Trine’s Hanna Lindquist: “Where money flows, development grows”

ARYZE spoke with Hanna Lindquist of Trine, a Swedish impact investment firm based in Gothenburg. Lindquist told us about Trine, the future of the investment industry and impact investment.

ARYZE had the opportunity to chat with Hanna Lindquist of Trine, a Swedish impact investment firm. Trine’s clients invest in loans to global solar energy companies, who place panels providing sustainable energy to local communities in developing countries around the world. Trine aims to provide a triple return on investment – financial returns, social impact, and environmental impact.  Trine investors have so far made an annual return as well as ensuring that people in emerging markets can access cheaper, more sustainable and reliable electricity. 

The thing we’re really passionate about is that you don’t have to choose between profit and purpose anymore.
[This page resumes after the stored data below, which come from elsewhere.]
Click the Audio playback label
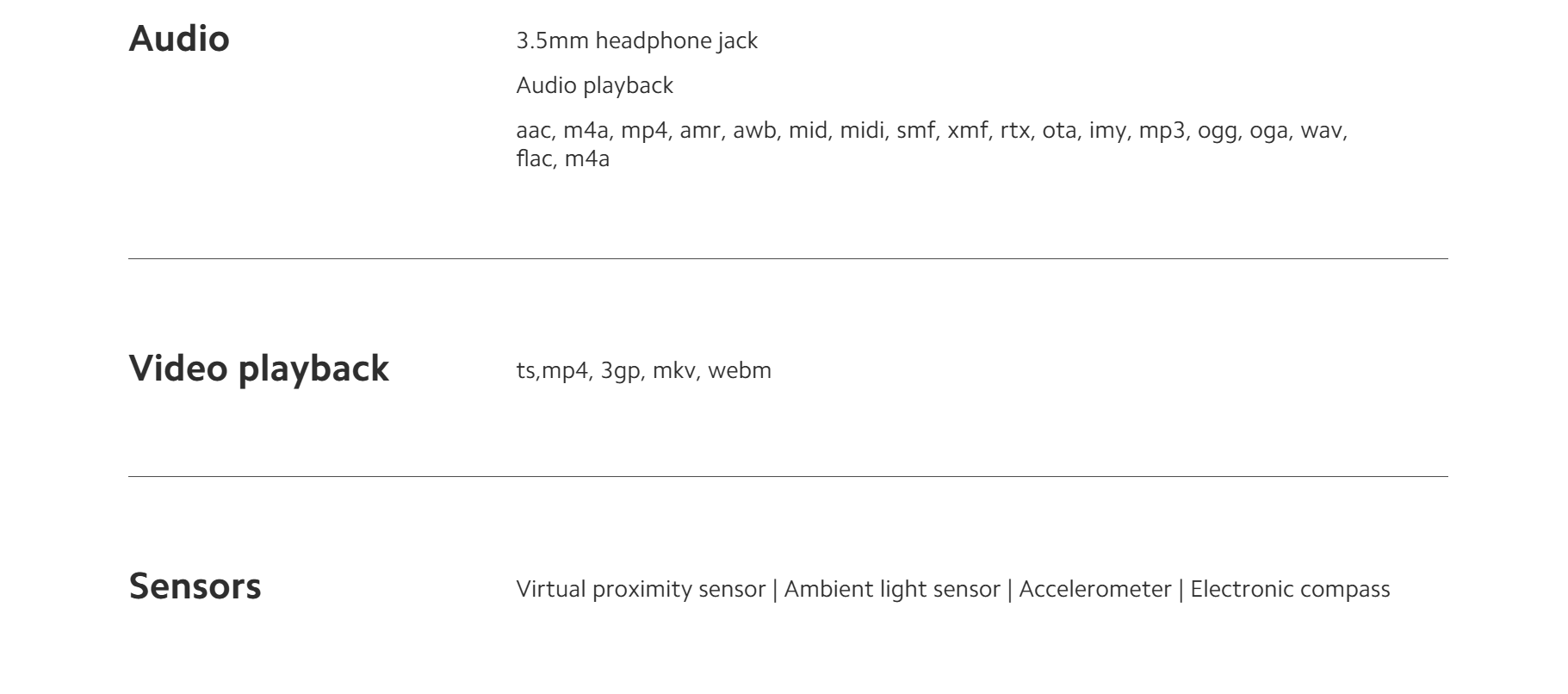This screenshot has width=1568, height=694. pyautogui.click(x=594, y=86)
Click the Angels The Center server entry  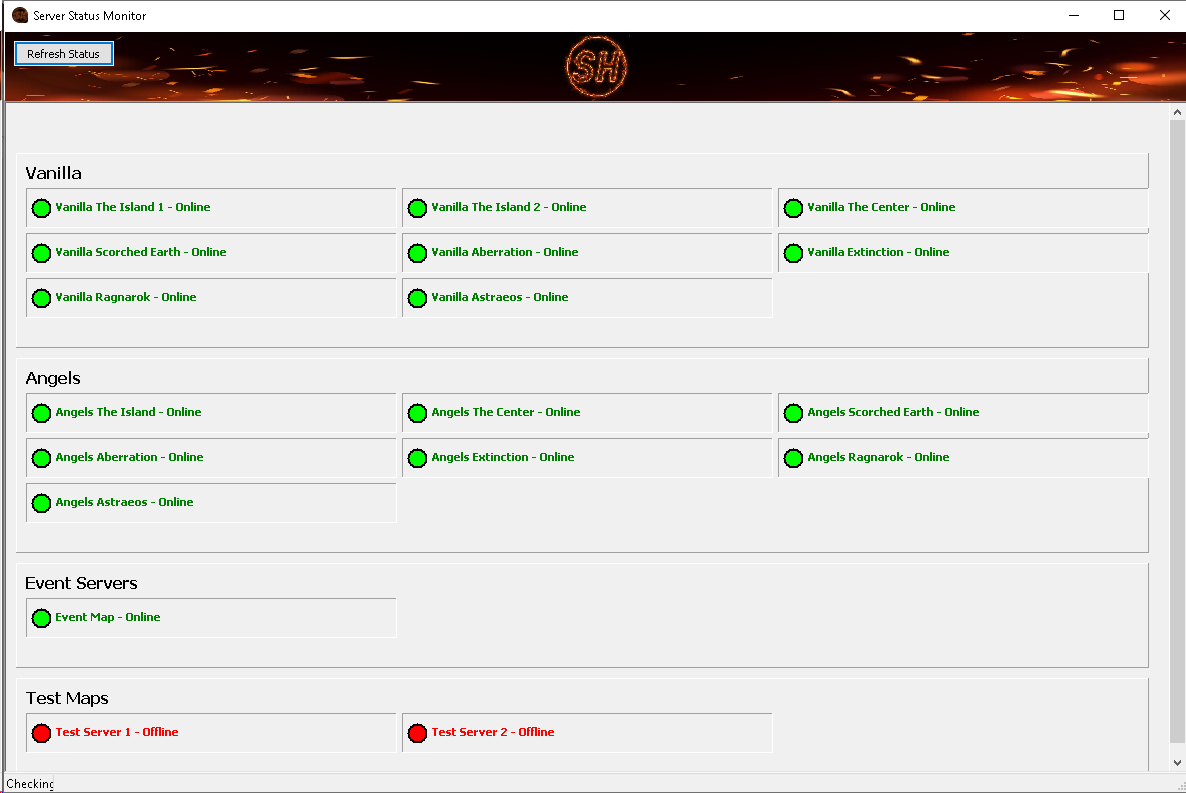click(587, 413)
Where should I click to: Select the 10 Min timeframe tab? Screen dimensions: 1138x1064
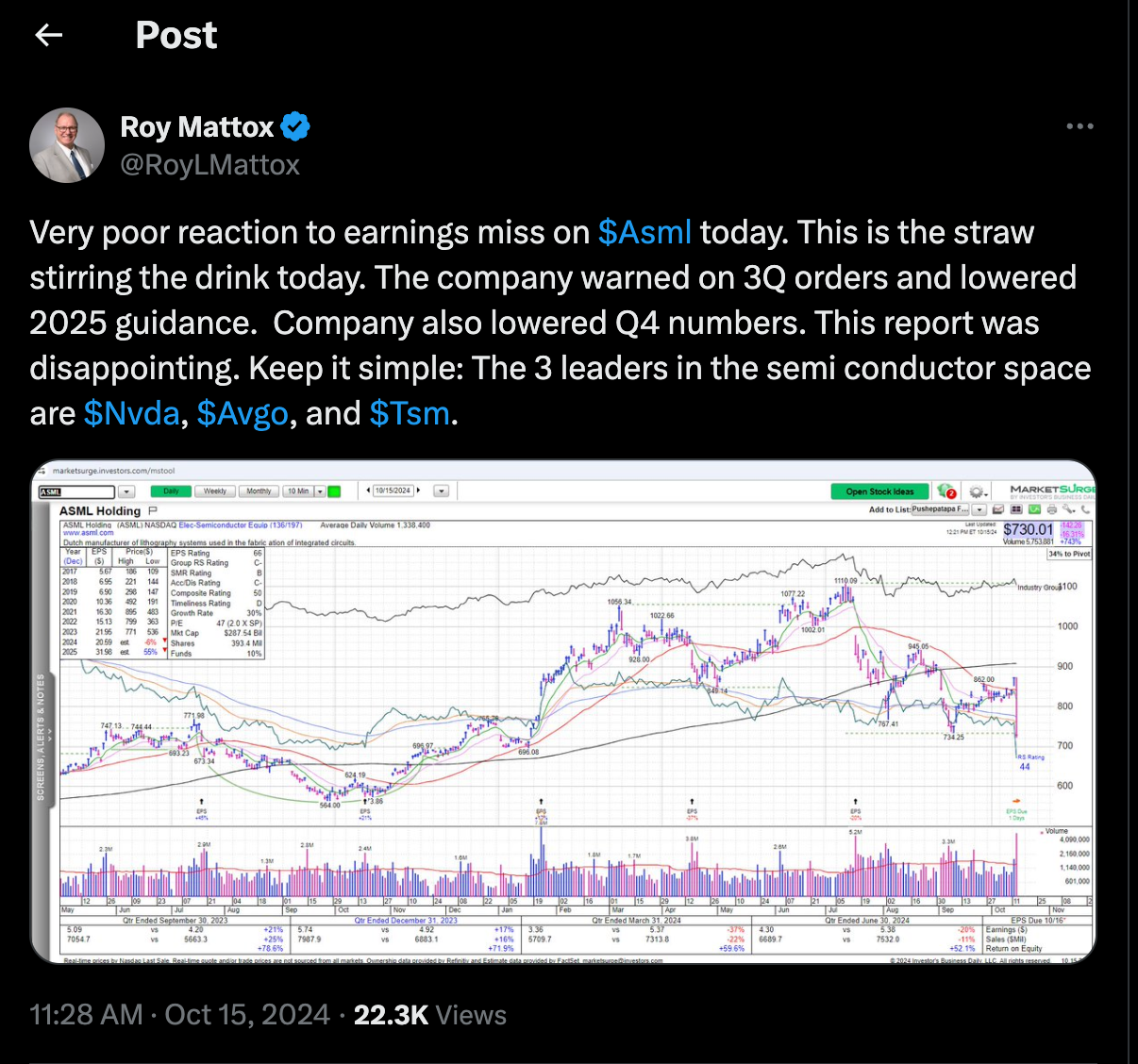pyautogui.click(x=299, y=490)
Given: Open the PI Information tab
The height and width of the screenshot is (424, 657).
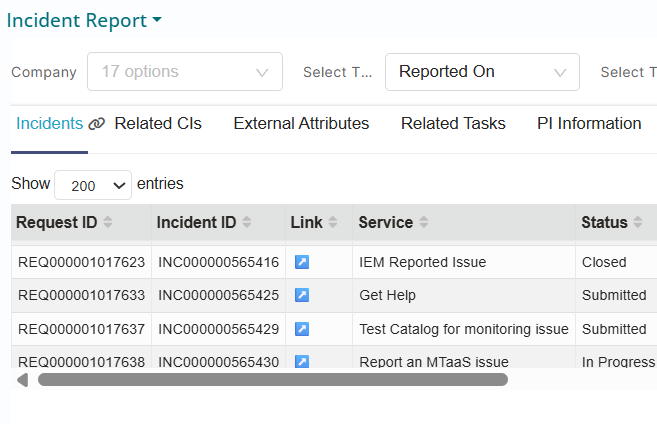Looking at the screenshot, I should (589, 124).
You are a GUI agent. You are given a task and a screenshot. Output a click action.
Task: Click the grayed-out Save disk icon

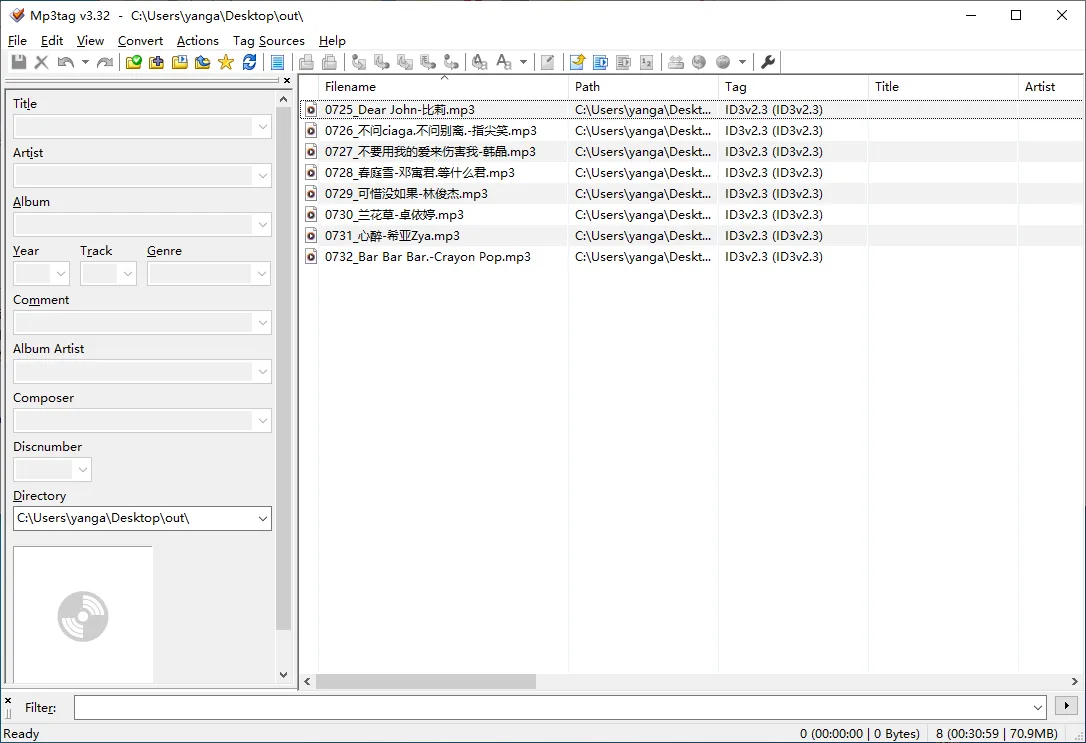pos(18,62)
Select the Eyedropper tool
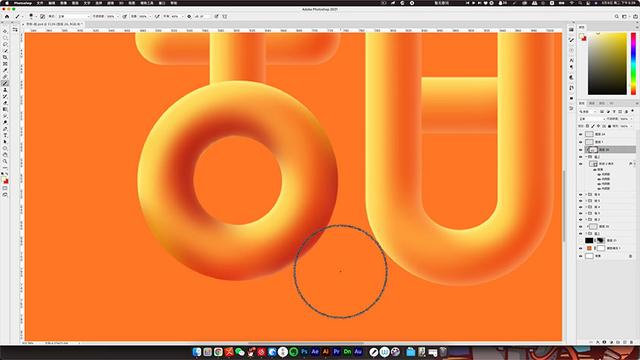 pos(5,70)
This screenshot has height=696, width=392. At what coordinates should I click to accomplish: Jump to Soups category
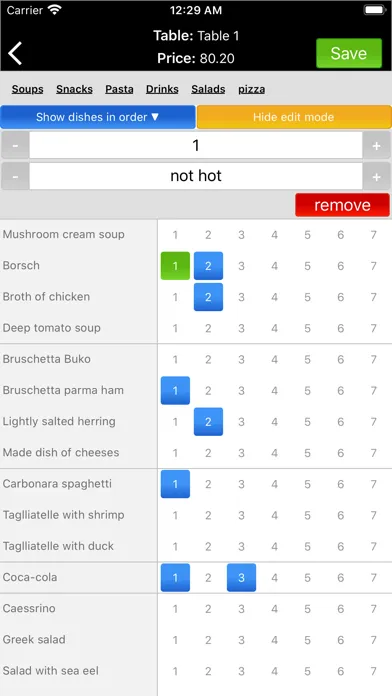pos(28,89)
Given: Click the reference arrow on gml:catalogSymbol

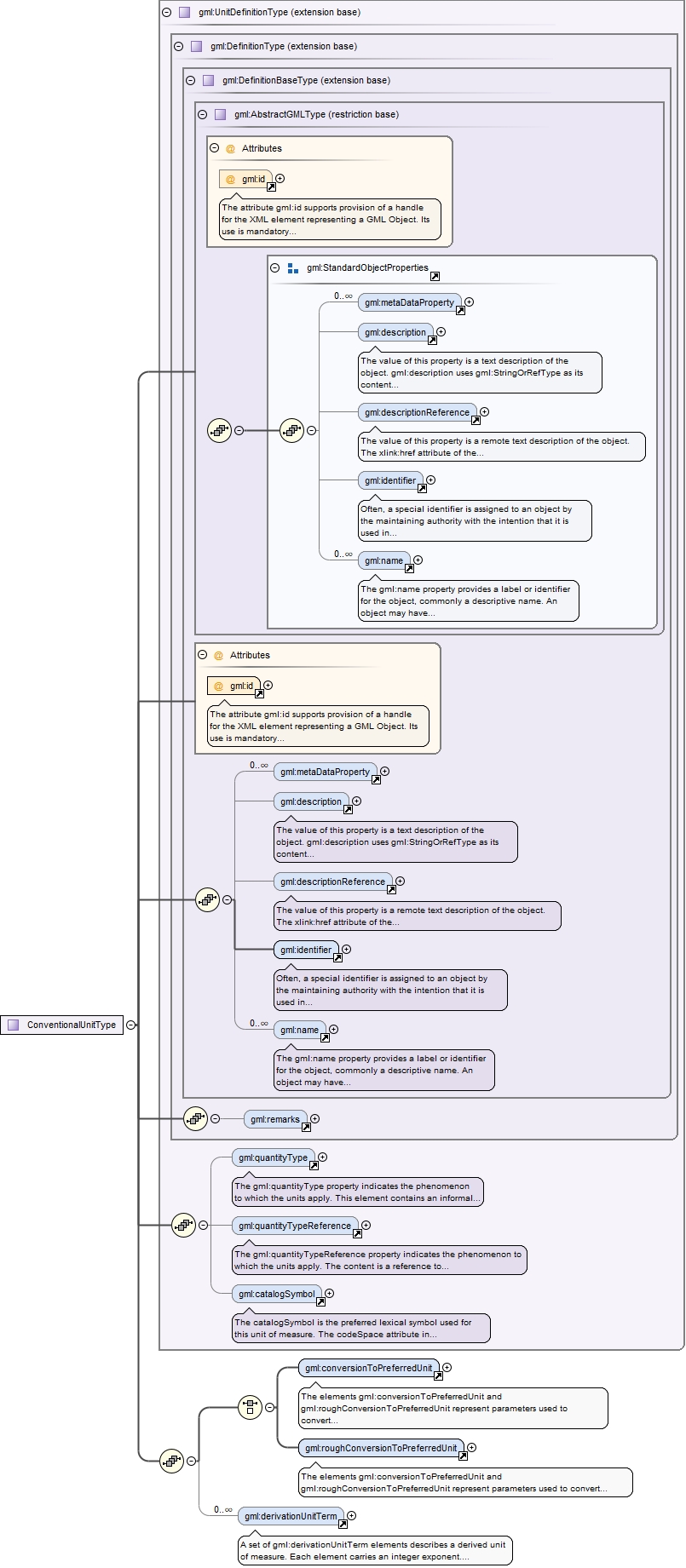Looking at the screenshot, I should pyautogui.click(x=320, y=1302).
Our impact is our output, it is what you invest in, and it will become very easy to combine these things.

Since Trine exists outside of the larger financial system, their investments are not susceptible to its fluctuations. This attracts many of their investors, says Lindquist:

If things happen dramatically globally, for example a trade war or a stock market crash, the likelihood that your investments with Trine would be affected is quite small. A household in Kenya will most likely not be that affected by a trade war between Iran and the US. So if most of your savings and investments are placed in the large financial system, you are vulnerable to those macro factors. That diversification factor is something that attracts our investors.

The Trine Team

Lindquist believes that the investment industry will play a large role in promoting environmental sustainability:

Everything that we have in the world now is caused by what we’ve actively chosen to invest in. The only reason we have such a strong fossil fuel industry is because we have poured money into that sector. The same goes with sustainability and what’s happening in the renewable energy sector: there’s been a rapid growth there because we have started to invest money in it. But it’s still, of course, too little in comparison. So I think the role of the financial industry is huge, and it’s going to be key if we’re going to change the current path we’re on. Where the money flows, that’s where development grows. 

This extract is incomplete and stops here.